◆ **Exercise**
Reproduce exactly the final portion of the data: every line from the one containing "Toggle bold text" through the last line, inclusive.
Top of Recorded information
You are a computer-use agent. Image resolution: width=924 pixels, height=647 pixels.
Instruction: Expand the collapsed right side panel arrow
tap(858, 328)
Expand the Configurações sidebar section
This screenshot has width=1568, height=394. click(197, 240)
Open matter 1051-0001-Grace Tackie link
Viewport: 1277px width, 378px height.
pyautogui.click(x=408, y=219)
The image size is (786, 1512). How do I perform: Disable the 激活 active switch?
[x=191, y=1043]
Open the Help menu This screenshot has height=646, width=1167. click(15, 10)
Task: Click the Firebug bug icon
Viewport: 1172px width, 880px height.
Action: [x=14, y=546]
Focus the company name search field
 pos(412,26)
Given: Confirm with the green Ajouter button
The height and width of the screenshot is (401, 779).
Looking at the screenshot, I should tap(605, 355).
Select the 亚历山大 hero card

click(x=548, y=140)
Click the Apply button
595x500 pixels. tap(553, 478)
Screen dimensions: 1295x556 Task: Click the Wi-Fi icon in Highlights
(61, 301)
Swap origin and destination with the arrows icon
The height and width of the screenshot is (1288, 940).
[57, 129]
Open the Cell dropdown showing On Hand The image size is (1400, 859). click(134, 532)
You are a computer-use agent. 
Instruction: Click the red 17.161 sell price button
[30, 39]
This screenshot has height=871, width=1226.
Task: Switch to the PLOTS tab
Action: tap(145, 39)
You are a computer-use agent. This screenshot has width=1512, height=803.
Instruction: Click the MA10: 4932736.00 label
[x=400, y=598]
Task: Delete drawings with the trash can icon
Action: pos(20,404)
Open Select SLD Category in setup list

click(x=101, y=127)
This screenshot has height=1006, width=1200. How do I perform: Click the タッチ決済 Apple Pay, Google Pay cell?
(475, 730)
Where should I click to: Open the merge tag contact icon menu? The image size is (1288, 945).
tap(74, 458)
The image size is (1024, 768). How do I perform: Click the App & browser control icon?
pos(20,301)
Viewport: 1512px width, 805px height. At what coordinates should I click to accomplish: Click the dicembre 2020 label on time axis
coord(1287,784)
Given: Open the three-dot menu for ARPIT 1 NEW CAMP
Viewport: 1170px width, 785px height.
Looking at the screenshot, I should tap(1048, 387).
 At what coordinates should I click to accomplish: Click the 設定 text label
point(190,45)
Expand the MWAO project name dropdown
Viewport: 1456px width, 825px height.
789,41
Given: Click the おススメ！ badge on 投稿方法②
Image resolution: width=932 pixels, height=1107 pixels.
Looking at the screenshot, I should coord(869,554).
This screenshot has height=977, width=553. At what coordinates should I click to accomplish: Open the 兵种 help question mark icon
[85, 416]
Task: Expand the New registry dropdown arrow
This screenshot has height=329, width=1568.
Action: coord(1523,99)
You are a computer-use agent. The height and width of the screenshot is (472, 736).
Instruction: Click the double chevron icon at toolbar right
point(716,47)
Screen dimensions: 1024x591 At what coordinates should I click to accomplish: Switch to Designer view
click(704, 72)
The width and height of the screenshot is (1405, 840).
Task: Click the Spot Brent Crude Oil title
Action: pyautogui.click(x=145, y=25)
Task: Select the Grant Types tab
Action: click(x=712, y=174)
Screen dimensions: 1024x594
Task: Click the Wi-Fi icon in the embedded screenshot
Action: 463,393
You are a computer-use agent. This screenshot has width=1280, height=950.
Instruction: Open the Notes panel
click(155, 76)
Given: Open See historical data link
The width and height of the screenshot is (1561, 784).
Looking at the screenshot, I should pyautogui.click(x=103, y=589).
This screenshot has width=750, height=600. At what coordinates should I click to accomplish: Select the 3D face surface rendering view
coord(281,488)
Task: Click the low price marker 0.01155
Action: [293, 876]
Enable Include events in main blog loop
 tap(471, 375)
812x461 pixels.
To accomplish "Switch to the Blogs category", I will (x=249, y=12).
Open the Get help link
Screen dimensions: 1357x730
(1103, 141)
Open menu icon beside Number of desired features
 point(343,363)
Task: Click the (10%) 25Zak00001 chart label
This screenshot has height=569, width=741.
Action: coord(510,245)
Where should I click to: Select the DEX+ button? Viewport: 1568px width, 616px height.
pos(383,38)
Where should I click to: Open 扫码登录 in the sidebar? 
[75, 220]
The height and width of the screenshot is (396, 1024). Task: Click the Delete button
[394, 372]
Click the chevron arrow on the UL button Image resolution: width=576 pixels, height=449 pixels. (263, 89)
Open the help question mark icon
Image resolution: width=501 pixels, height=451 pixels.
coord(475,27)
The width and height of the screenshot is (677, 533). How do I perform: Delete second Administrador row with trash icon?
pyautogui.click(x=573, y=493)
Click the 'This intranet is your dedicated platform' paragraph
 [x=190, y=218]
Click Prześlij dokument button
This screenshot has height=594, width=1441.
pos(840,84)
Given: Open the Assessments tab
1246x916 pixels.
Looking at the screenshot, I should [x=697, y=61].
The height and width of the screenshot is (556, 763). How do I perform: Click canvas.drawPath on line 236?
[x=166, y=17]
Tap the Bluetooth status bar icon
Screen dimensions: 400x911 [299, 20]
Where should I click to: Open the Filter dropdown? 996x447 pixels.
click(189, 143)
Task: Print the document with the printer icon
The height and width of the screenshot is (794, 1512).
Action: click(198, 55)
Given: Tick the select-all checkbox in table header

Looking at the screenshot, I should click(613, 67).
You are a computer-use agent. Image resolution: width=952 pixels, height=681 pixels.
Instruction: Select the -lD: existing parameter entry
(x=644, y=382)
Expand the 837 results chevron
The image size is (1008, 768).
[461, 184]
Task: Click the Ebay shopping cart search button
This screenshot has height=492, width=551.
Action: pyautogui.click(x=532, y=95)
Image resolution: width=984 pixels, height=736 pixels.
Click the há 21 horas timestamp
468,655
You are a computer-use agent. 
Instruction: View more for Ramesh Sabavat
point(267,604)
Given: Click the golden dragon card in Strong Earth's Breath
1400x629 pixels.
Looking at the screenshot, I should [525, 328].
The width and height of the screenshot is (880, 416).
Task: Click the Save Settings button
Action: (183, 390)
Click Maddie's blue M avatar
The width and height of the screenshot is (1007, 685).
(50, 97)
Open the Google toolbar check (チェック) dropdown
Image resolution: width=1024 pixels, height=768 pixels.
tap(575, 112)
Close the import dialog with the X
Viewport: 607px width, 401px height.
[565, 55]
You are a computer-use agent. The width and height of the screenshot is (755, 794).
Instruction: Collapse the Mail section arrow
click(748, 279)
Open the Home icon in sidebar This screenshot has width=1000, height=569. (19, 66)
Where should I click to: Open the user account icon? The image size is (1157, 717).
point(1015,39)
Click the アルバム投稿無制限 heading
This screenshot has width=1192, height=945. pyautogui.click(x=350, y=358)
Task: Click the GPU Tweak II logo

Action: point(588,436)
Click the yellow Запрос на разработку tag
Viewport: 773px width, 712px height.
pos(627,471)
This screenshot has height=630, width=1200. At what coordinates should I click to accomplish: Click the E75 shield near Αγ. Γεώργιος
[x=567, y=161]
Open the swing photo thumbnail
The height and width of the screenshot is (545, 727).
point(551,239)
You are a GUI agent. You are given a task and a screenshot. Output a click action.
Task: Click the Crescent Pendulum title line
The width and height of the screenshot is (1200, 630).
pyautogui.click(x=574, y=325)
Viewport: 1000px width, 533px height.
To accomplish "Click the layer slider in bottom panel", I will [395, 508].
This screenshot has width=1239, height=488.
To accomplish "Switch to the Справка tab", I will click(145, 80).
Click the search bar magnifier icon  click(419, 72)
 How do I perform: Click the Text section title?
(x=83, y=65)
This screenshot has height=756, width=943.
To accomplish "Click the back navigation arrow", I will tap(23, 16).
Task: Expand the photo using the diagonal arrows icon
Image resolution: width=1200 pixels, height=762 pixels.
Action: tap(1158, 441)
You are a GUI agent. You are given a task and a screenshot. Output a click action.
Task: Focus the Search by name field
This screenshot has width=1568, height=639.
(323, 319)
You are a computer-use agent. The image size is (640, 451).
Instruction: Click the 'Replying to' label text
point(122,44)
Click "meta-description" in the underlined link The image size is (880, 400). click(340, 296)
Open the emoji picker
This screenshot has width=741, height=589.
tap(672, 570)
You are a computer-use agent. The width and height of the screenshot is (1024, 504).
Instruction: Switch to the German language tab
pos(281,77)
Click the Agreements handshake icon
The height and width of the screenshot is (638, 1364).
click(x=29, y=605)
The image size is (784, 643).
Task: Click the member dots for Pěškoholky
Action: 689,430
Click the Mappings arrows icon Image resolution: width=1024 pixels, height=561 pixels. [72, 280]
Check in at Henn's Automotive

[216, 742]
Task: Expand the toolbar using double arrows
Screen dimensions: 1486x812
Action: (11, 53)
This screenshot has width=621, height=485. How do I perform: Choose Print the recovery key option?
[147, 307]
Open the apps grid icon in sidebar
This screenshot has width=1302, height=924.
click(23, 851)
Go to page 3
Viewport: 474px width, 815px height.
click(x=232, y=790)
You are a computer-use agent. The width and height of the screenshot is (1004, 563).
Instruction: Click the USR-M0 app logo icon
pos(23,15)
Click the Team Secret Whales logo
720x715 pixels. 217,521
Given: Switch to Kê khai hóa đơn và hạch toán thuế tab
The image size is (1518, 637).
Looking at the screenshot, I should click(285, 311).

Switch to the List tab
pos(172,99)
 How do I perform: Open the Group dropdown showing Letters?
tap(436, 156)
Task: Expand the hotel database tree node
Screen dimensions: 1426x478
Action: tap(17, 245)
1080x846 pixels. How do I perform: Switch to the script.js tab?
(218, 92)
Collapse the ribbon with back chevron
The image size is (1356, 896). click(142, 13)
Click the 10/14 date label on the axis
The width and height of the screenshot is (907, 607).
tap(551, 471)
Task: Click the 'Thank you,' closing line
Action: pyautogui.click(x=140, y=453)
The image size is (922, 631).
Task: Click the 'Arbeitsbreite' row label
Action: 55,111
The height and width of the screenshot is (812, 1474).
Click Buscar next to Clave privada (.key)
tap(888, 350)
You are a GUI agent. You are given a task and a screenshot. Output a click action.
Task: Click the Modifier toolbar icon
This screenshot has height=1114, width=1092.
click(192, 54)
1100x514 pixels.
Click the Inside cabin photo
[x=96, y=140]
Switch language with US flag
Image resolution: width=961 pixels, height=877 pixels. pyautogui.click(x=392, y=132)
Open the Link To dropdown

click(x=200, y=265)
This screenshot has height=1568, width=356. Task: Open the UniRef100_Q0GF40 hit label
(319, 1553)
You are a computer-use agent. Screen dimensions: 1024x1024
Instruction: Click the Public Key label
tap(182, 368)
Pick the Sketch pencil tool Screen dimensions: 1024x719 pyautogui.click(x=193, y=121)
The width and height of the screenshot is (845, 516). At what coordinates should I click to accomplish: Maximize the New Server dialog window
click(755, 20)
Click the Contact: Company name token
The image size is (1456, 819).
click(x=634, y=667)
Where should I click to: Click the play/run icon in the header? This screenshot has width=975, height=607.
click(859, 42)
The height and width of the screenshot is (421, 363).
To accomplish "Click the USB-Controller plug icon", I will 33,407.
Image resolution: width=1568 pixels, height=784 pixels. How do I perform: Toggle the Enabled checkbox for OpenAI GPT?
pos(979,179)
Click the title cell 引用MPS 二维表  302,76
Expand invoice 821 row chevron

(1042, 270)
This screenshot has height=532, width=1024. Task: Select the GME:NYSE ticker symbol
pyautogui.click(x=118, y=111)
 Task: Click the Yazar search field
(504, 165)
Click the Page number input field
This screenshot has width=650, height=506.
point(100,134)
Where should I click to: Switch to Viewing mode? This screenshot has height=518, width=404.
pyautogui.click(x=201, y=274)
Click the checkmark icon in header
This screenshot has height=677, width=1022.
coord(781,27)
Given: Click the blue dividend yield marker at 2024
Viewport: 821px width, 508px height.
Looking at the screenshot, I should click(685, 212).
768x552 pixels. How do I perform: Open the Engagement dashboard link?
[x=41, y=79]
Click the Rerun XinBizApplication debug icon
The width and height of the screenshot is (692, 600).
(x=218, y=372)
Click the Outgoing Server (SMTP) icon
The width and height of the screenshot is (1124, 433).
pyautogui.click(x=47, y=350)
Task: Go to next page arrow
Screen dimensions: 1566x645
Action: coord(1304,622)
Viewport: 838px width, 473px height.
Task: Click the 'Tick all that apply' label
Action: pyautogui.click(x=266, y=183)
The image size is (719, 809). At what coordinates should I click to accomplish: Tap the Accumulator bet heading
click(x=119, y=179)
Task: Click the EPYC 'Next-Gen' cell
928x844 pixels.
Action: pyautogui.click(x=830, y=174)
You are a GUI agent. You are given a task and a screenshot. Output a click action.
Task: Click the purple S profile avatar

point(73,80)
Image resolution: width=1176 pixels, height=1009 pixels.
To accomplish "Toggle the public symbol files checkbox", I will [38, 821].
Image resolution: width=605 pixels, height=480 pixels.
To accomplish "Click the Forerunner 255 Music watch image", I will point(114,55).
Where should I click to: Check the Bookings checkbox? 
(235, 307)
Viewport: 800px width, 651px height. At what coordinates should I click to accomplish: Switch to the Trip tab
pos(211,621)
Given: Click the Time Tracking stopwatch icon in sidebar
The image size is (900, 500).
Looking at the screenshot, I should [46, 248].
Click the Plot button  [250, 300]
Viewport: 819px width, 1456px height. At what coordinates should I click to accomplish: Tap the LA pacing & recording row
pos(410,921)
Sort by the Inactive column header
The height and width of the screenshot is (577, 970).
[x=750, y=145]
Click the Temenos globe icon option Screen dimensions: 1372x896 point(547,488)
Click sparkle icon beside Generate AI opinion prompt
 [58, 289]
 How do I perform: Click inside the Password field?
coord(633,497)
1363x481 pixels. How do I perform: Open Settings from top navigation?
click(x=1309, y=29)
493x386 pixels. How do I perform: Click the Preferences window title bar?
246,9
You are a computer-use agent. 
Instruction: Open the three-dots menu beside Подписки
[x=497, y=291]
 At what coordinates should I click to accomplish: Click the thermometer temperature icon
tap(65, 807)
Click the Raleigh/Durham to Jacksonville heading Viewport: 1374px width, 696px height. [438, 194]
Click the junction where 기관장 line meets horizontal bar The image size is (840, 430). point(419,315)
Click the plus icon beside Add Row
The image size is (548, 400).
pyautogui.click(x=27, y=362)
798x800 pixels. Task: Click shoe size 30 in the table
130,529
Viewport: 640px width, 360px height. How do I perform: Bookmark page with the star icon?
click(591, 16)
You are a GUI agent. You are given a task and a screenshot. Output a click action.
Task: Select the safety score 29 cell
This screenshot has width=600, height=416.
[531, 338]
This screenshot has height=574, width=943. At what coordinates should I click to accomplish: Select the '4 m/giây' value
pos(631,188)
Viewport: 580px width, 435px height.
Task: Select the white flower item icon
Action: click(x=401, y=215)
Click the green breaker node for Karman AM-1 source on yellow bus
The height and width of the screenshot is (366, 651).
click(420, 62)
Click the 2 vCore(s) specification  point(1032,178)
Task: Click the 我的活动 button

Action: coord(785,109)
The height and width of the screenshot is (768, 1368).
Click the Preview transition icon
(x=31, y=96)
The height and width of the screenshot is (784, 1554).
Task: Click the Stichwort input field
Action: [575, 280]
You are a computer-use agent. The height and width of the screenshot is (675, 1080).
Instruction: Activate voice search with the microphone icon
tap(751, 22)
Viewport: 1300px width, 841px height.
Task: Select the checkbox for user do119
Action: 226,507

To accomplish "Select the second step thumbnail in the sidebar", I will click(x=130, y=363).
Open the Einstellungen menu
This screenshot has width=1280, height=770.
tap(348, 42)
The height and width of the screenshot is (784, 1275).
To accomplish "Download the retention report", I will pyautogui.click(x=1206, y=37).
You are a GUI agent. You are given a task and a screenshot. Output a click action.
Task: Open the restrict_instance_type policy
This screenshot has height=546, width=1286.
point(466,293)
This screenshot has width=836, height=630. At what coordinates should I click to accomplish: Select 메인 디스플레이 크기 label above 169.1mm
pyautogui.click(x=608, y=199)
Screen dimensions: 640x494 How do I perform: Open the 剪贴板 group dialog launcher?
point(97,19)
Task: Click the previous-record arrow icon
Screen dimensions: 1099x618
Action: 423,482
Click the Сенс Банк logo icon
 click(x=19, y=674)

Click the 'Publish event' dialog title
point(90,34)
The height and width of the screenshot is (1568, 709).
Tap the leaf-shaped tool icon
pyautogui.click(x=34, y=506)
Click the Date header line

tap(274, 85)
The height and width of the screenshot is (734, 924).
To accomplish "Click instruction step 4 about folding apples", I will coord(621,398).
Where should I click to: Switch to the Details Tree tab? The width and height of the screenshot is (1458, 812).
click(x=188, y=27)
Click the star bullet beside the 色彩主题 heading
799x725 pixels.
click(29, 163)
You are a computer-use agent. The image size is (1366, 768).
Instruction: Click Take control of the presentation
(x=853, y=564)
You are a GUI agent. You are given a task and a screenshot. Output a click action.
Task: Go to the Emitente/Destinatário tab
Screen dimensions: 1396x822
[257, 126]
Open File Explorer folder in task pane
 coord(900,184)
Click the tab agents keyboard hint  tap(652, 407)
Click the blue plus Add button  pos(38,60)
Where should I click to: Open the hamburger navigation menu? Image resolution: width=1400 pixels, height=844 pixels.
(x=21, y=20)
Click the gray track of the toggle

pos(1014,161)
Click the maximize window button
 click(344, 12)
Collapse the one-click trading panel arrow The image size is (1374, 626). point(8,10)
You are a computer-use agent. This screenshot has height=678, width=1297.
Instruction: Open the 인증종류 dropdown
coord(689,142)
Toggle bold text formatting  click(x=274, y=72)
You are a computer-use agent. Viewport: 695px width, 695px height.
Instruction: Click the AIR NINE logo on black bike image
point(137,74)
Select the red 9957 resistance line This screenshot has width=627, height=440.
Bottom of Recorded information
◆ **Task solution**
Toggle bold text formatting  click(x=274, y=72)
You are a computer-use agent. Viewport: 695px width, 695px height.
Instruction: Click the AIR NINE logo on black bike image
point(137,74)
Select the red 9957 resistance line This screenshot has width=627, height=440.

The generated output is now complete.